Le traitement de l’information diplomatique en Afrique centrale révèle une offensive politique majeure visant à démanteler physiquement l’héritage de la conférence de Berlin de 1884. L’épicentre de cette dynamique s’est situé à Brazzaville, où se tenaient conjointement les célébrations de la Journée de l’Afrique et les assemblées annuelles de la Banque africaine de développement (BAD) au Centre international de conférences de Kintélé.

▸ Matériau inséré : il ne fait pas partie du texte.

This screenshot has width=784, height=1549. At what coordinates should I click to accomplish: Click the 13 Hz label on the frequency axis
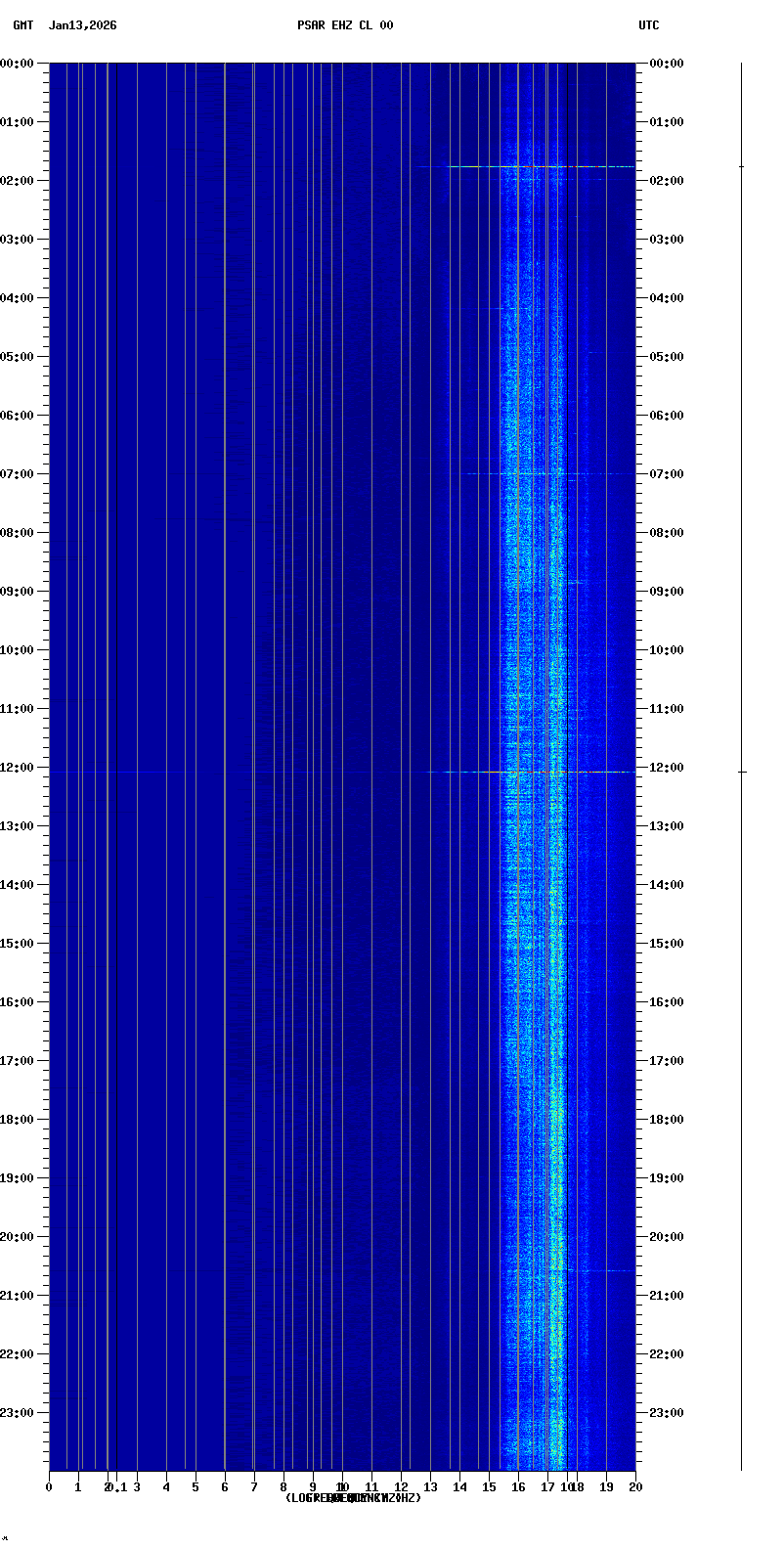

Le 25 mai 2026, lors de son allocution officielle, le président de la République du Congo, Denis Sassou-Nguesso, a décrété une mesure souverainiste radicale : la suppression totale de l’obligation de visa pour tous les citoyens africains entrant sur le territoire congolais, avec une prise d’effet actée au 1er janvier 2027.

L’analyse de cette décision montre qu’elle transcende la simple courtoisie diplomatique ; elle est une nécessité structurelle pour la viabilité macroéconomique du continent. Alors que la BAD discutait en parallèle de l’endettement en zone CEMAC et de l’émission obligataire de 850 millions de dollars bouclée par le Congo, la libéralisation de la mobilité humaine apparaît comme le corollaire indispensable de la libéralisation des capitaux et des marchandises. Sans la libre circulation des forces productives et de la classe ouvrière, la Zone de libre-échange continentale africaine (ZLECAf) est condamnée à rester une coquille vide, limitant l’intégration économique à la seule liberté des élites financières.